Requirement ::
Format the data below as a JSON array of strings, with each line as its own string and blank lines omitted.

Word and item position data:
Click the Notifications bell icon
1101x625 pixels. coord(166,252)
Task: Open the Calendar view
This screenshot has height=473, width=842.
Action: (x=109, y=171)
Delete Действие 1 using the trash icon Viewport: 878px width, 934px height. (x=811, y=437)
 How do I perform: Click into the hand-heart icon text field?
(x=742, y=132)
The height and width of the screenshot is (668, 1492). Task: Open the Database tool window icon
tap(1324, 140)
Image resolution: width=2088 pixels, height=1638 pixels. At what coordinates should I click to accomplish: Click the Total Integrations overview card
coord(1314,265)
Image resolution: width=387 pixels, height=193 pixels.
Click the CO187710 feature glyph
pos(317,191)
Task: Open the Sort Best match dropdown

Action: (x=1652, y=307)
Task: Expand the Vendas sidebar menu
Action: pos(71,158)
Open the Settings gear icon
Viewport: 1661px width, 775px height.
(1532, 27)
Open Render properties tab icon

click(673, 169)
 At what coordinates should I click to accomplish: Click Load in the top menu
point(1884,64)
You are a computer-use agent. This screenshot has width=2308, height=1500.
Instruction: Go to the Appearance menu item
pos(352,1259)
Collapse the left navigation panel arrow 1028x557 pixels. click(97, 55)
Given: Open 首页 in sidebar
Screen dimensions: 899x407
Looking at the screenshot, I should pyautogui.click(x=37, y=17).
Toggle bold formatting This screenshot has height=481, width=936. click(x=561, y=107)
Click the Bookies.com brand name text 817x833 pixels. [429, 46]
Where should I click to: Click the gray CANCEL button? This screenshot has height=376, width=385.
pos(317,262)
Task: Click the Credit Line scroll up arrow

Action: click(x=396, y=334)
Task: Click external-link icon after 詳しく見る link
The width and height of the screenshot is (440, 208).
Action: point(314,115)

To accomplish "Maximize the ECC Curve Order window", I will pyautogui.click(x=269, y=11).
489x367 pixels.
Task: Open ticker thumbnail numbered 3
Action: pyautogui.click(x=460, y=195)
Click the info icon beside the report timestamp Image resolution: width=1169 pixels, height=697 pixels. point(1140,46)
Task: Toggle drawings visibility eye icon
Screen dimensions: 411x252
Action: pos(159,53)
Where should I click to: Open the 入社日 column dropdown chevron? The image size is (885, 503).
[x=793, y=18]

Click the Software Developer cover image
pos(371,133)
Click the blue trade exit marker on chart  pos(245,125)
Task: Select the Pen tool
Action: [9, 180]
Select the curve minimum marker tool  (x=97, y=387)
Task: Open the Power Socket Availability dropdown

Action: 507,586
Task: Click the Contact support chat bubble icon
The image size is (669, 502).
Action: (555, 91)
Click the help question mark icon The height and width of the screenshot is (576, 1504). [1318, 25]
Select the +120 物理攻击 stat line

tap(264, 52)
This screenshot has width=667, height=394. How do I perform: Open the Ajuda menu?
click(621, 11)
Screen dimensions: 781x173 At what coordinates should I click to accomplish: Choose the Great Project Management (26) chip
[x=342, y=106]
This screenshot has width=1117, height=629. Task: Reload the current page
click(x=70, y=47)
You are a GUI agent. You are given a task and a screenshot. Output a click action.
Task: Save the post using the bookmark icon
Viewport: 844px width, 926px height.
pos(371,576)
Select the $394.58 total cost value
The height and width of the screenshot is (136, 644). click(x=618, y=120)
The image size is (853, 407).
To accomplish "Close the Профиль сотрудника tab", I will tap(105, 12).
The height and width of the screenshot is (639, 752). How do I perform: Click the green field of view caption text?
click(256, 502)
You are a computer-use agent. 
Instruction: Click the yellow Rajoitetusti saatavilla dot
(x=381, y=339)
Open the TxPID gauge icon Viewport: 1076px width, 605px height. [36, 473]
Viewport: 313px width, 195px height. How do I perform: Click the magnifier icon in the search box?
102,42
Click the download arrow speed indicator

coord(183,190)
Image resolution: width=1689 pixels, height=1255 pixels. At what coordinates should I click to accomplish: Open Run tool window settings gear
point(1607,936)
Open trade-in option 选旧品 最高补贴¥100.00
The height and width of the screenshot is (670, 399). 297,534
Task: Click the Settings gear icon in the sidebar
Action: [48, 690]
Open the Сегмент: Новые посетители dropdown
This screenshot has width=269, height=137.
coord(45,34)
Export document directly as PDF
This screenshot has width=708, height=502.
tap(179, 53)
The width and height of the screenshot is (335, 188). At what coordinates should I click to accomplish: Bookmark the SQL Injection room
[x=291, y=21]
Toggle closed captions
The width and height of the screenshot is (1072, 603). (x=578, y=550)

Solved problem ::
[
  "Click the Notifications bell icon",
  "1101x625 pixels. coord(166,252)",
  "Task: Open the Calendar view",
  "This screenshot has height=473, width=842.",
  "Action: (x=109, y=171)",
  "Delete Действие 1 using the trash icon Viewport: 878px width, 934px height. (x=811, y=437)",
  " How do I perform: Click into the hand-heart icon text field?",
  "(x=742, y=132)",
  "The height and width of the screenshot is (668, 1492). Task: Open the Database tool window icon",
  "tap(1324, 140)",
  "Image resolution: width=2088 pixels, height=1638 pixels. At what coordinates should I click to accomplish: Click the Total Integrations overview card",
  "coord(1314,265)",
  "Image resolution: width=387 pixels, height=193 pixels.",
  "Click the CO187710 feature glyph",
  "pos(317,191)",
  "Task: Open the Sort Best match dropdown",
  "Action: (x=1652, y=307)",
  "Task: Expand the Vendas sidebar menu",
  "Action: pos(71,158)",
  "Open the Settings gear icon",
  "Viewport: 1661px width, 775px height.",
  "(1532, 27)",
  "Open Render properties tab icon",
  "click(673, 169)",
  " At what coordinates should I click to accomplish: Click Load in the top menu",
  "point(1884,64)",
  "You are a computer-use agent. This screenshot has width=2308, height=1500.",
  "Instruction: Go to the Appearance menu item",
  "pos(352,1259)",
  "Collapse the left navigation panel arrow 1028x557 pixels. click(97, 55)",
  "Given: Open 首页 in sidebar",
  "Screen dimensions: 899x407",
  "Looking at the screenshot, I should pyautogui.click(x=37, y=17).",
  "Toggle bold formatting This screenshot has height=481, width=936. click(x=561, y=107)",
  "Click the Bookies.com brand name text 817x833 pixels. [429, 46]",
  "Where should I click to: Click the gray CANCEL button? This screenshot has height=376, width=385.",
  "pos(317,262)",
  "Task: Click the Credit Line scroll up arrow",
  "Action: click(x=396, y=334)",
  "Task: Click external-link icon after 詳しく見る link",
  "The width and height of the screenshot is (440, 208).",
  "Action: point(314,115)",
  "To accomplish \"Maximize the ECC Curve Order window\", I will pyautogui.click(x=269, y=11).",
  "489x367 pixels.",
  "Task: Open ticker thumbnail numbered 3",
  "Action: pyautogui.click(x=460, y=195)",
  "Click the info icon beside the report timestamp Image resolution: width=1169 pixels, height=697 pixels. point(1140,46)",
  "Task: Toggle drawings visibility eye icon",
  "Screen dimensions: 411x252",
  "Action: pos(159,53)",
  "Where should I click to: Open the 入社日 column dropdown chevron? The image size is (885, 503).",
  "[x=793, y=18]",
  "Click the Software Developer cover image",
  "pos(371,133)",
  "Click the blue trade exit marker on chart  pos(245,125)",
  "Task: Select the Pen tool",
  "Action: [9, 180]",
  "Select the curve minimum marker tool  (x=97, y=387)",
  "Task: Open the Power Socket Availability dropdown",
  "Action: 507,586",
  "Task: Click the Contact support chat bubble icon",
  "The image size is (669, 502).",
  "Action: (555, 91)",
  "Click the help question mark icon The height and width of the screenshot is (576, 1504). [1318, 25]",
  "Select the +120 物理攻击 stat line",
  "tap(264, 52)",
  "This screenshot has width=667, height=394. How do I perform: Open the Ajuda menu?",
  "click(621, 11)",
  "Screen dimensions: 781x173 At what coordinates should I click to accomplish: Choose the Great Project Management (26) chip",
  "[x=342, y=106]",
  "This screenshot has width=1117, height=629. Task: Reload the current page",
  "click(x=70, y=47)",
  "You are a GUI agent. You are given a task and a screenshot. Output a click action.",
  "Task: Save the post using the bookmark icon",
  "Viewport: 844px width, 926px height.",
  "pos(371,576)",
  "Select the $394.58 total cost value",
  "The height and width of the screenshot is (136, 644). click(x=618, y=120)",
  "The image size is (853, 407).",
  "To accomplish \"Close the Профиль сотрудника tab\", I will tap(105, 12).",
  "The height and width of the screenshot is (639, 752). How do I perform: Click the green field of view caption text?",
  "click(256, 502)",
  "You are a computer-use agent. ",
  "Instruction: Click the yellow Rajoitetusti saatavilla dot",
  "(x=381, y=339)",
  "Open the TxPID gauge icon Viewport: 1076px width, 605px height. [36, 473]",
  "Viewport: 313px width, 195px height. How do I perform: Click the magnifier icon in the search box?",
  "102,42",
  "Click the download arrow speed indicator",
  "coord(183,190)",
  "Image resolution: width=1689 pixels, height=1255 pixels. At what coordinates should I click to accomplish: Open Run tool window settings gear",
  "point(1607,936)",
  "Open trade-in option 选旧品 最高补贴¥100.00",
  "The height and width of the screenshot is (670, 399). 297,534",
  "Task: Click the Settings gear icon in the sidebar",
  "Action: [48, 690]",
  "Open the Сегмент: Новые посетители dropdown",
  "This screenshot has width=269, height=137.",
  "coord(45,34)",
  "Export document directly as PDF",
  "This screenshot has width=708, height=502.",
  "tap(179, 53)",
  "The width and height of the screenshot is (335, 188). At what coordinates should I click to accomplish: Bookmark the SQL Injection room",
  "[x=291, y=21]",
  "Toggle closed captions",
  "The width and height of the screenshot is (1072, 603). (x=578, y=550)"
]